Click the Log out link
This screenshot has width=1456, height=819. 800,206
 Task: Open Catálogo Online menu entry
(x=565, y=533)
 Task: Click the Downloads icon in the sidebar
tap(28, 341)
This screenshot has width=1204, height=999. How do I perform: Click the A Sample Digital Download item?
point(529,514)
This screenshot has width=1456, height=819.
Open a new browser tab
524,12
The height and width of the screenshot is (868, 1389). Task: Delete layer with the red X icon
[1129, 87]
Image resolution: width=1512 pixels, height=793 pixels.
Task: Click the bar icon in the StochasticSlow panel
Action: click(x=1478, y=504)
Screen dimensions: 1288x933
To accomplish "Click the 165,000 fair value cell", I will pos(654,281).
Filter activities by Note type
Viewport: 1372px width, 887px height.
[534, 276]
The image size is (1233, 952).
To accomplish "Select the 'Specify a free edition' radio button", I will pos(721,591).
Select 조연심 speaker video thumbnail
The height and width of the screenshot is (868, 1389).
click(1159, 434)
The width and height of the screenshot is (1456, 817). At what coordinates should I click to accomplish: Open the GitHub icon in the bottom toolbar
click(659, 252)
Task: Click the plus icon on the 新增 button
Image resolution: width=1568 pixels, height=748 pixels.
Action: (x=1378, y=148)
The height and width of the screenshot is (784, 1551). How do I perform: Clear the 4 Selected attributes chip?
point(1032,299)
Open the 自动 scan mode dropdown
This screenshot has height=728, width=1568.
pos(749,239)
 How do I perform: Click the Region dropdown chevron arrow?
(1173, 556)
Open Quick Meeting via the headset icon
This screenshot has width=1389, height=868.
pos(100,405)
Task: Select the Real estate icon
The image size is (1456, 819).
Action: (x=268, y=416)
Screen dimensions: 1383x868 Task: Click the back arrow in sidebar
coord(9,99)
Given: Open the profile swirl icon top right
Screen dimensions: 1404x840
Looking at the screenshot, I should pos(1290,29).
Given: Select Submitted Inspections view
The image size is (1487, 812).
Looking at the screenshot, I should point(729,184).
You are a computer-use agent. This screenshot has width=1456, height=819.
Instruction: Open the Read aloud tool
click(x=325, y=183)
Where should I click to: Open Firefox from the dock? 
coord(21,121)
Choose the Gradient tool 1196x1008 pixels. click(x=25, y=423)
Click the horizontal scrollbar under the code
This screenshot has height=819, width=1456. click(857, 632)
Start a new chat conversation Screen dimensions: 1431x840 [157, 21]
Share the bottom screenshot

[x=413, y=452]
________
== Problem ==
Your answer should be the lines of the material above that include "Given".

== Task response ==
Given: Open the profile swirl icon top right
Given: Select Submitted Inspections view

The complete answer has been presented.